SOURCE DOCUMENT —
* * *
# 2009 Quilt Theme Poll



## Leeann (Feb 28, 2007)

*2009 Quilt Theme Poll

*Please vote on your favorite theme idea for the 2009 Havanese Forum Quilt.

Poll will be closed on June 1st so hurry up and get your vote in.


----------



## Lina (Apr 26, 2007)

Wait, can you vote whether or not you make a block?


----------



## Leeann (Feb 28, 2007)

Good question Lina, I would like to vote also.... Julie I can change the first post with anything you want added.


----------



## Julie (Feb 8, 2007)

I want everyone to be able to,because it really is "a forum" project. Even if you do not make a block,you can still be involved as we will be fundraising as well.


:hug: Thanks Leeann for creating this poll :hug:


----------



## Thumper (Feb 18, 2007)

I agree, everyone vote! 

Kara


----------



## Leeann (Feb 28, 2007)

Oh how cool, I just noticed the poll is on the lower left side of my screen. Now I do not have to keep clicking on the thread to see what's winning.


----------



## Julie (Feb 8, 2007)

Okay--I know there should be more votes!!! Everyone---please vote!!!


----------



## irnfit (Nov 21, 2006)

I just can't decide - I like them all.


----------



## SmittenHavaneseMommy (Feb 18, 2008)

I like them all too, but I really like the seasons idea. Would really be cute to see them all in different seasons  Winter snow faces, spring flower raids on our gardens, swimming fun and leave jumpers in the fall.... awwwwww.............


----------



## Melissa Miller (Aug 2, 2006)

You can vote for more than one. My lucky day!


----------



## Julie (Feb 8, 2007)
* * *
AVAILABLE DATA —
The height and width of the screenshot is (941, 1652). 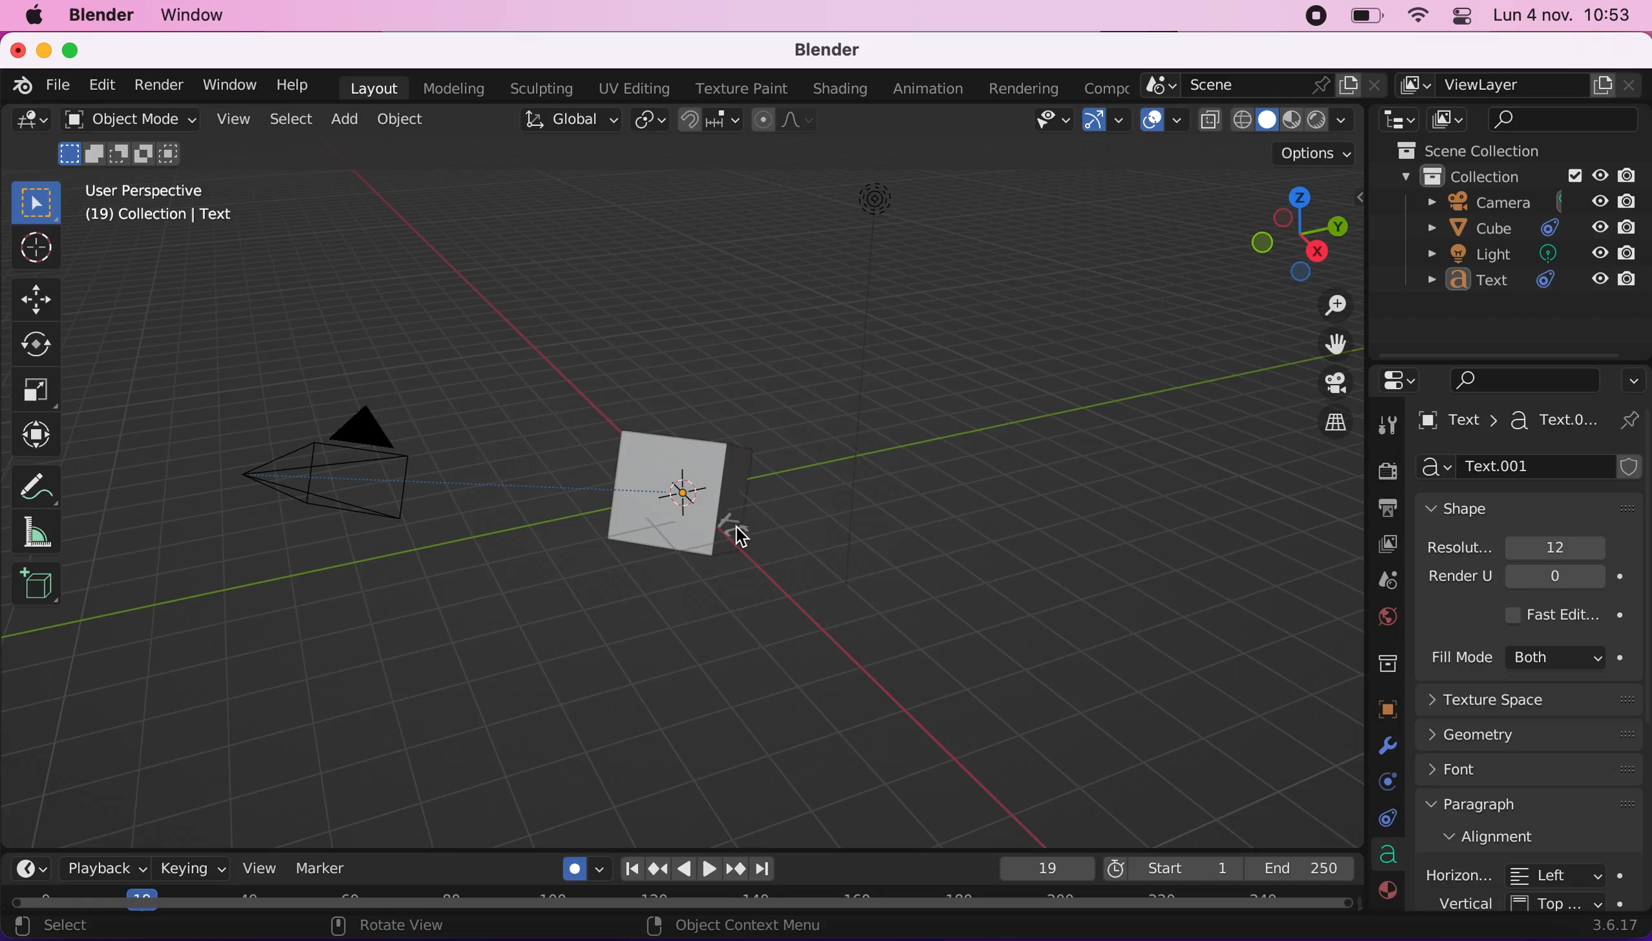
* * *
Do these statements agree with the quilt poll thread? Answer yes or no for each and quote the deciding words.
(a) The poll closes on June 1st.
(b) Only members who make a block may vote in the poll.
(c) A voter may vote for more than one option.

EXERCISE RESULT —
(a) Yes: "Poll will be closed on June 1st"
(b) No: "I want everyone to be able to,because it really is "a forum" project."
(c) Yes: "You can vote for more than one."